Journalism practice and professions have undergone a significant transformation over the past decade or more, and many of the forces of change are still taking place and are re-shaping the nature of the industry.
Changes in technologies of production and distribution, and in the economics of production and consumption, are shifting the boundaries between previous notions of the producers and the consumers of journalism.
Various forms and formats of journalism are also emerging, and have emerged, that challenge long-established practices. As well as these changes, however, there are also patterns of continuity in the profession.
This course will locate the study of journalism practice within this wider context of patterns of changes and continuities, with a particular emphasis on the intercultural and global dimensions of these processes.

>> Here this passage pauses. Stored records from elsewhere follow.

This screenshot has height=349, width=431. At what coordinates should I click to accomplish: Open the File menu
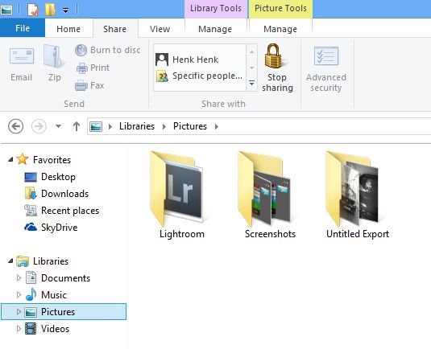pos(23,28)
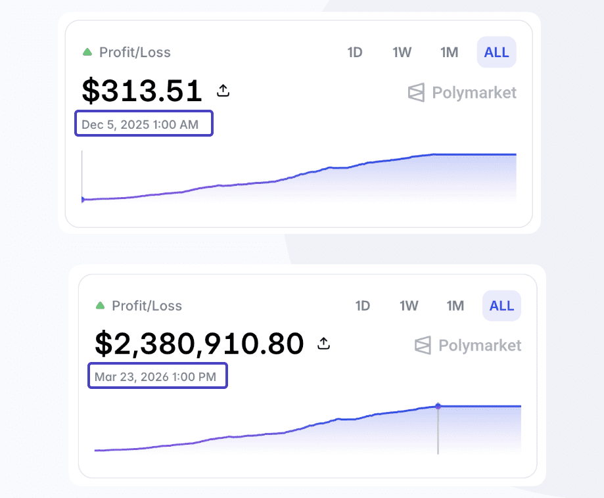Screen dimensions: 604x498
Task: Click the $313.51 profit amount
Action: pos(142,91)
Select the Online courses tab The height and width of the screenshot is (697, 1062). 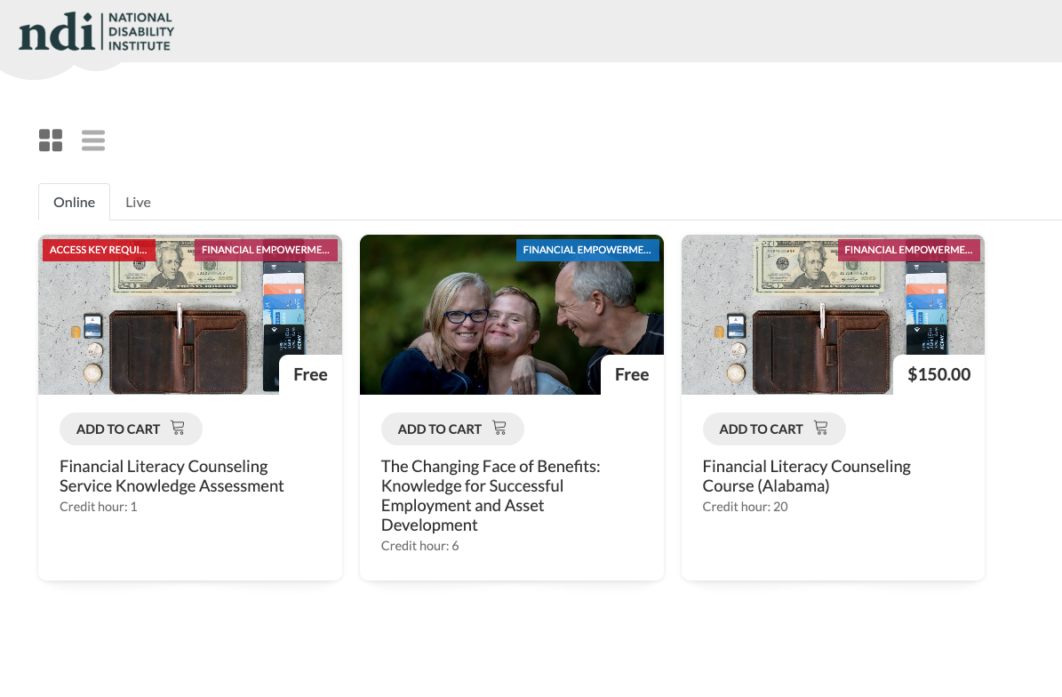point(75,203)
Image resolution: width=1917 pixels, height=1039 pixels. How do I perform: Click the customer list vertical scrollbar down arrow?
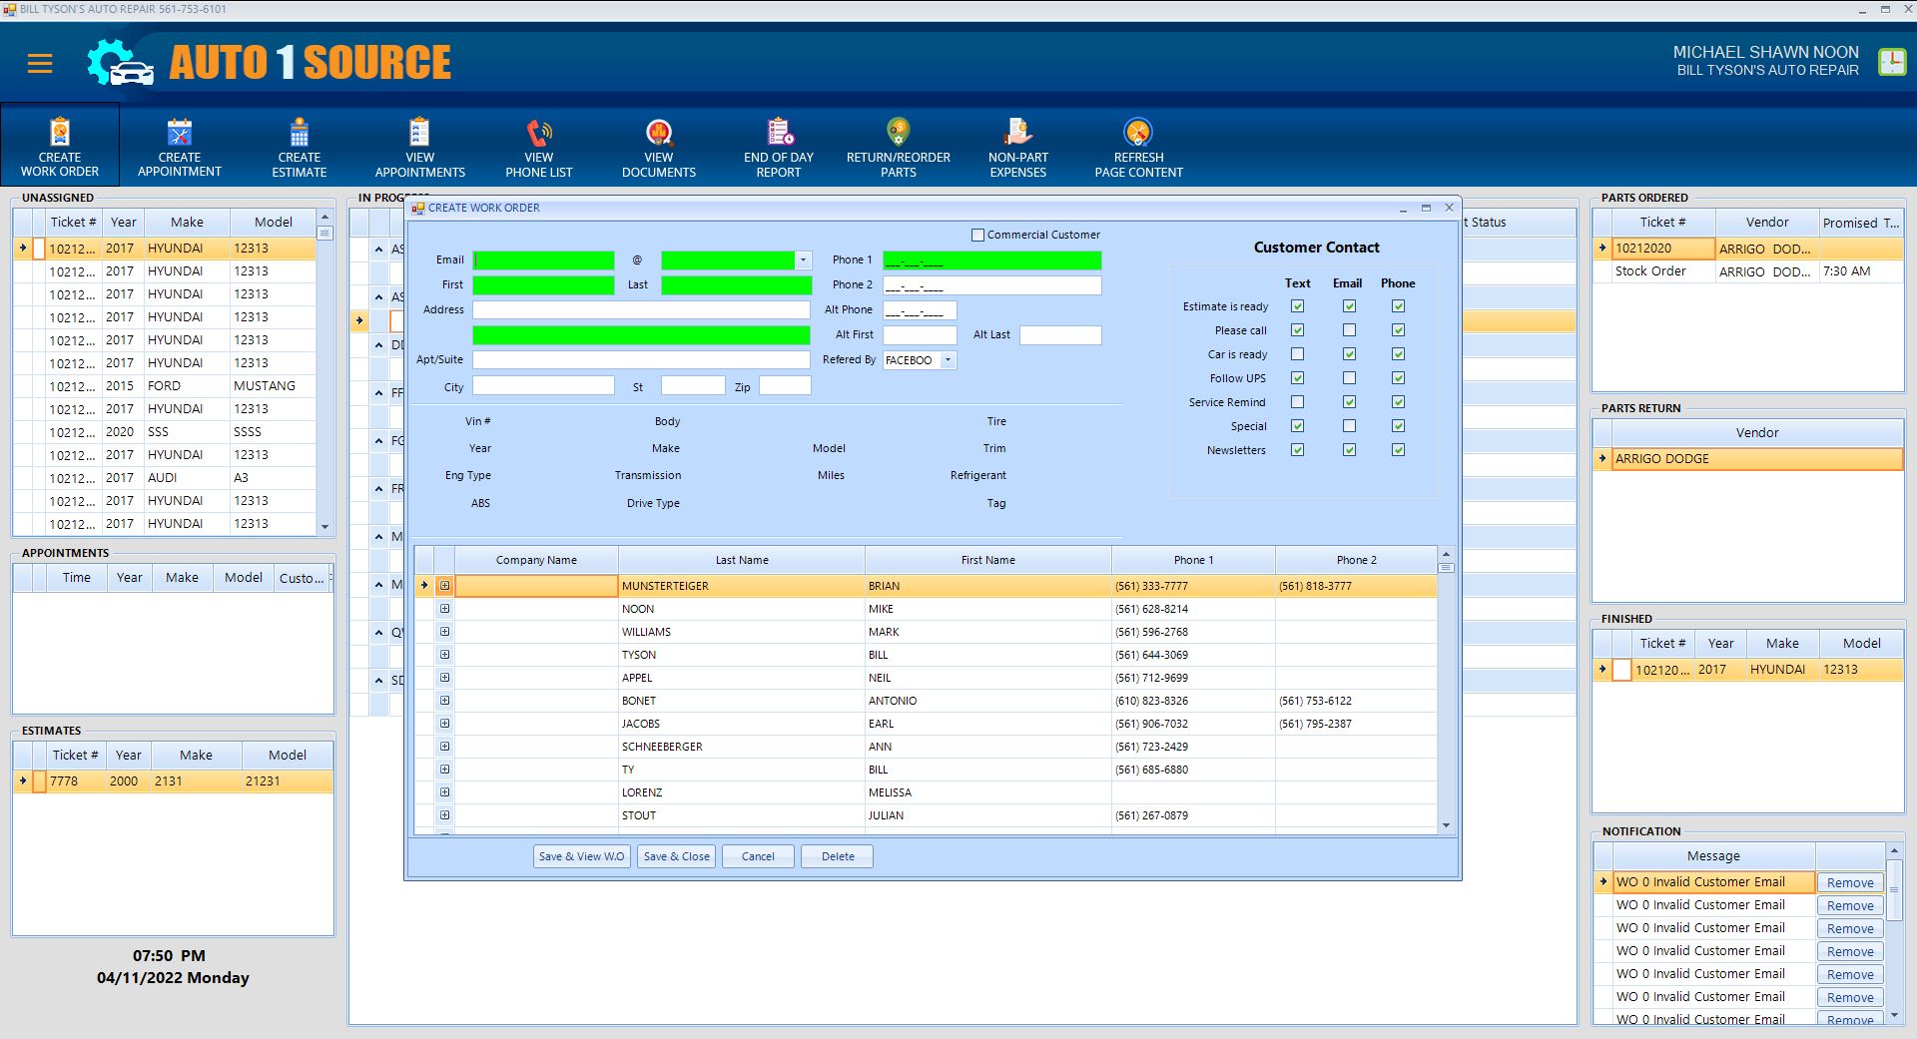pos(1446,825)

It will prepare you for utilising traditional as well as new media platforms for journalism practice aimed at a local or global public. Practical work is underpinned by a critical engagement with topical issues that bear on contemporary journalism practice in an international context.
On this course, you will explore and develop a critical understanding of the theoretical ideas and concepts that relate to global journalism and learn how to apply these to real-world contemporary social issues and problems. Practice skills will be drawn mainly from online journalism and other new media platforms.
You will work in a very practical way, operating in groups, trying out ideas, and putting your new knowledge and skill into practice straightaway. The course aims to encourage a purposeful application of media production skills to a wide range of contemporary issues in both local and global arenas.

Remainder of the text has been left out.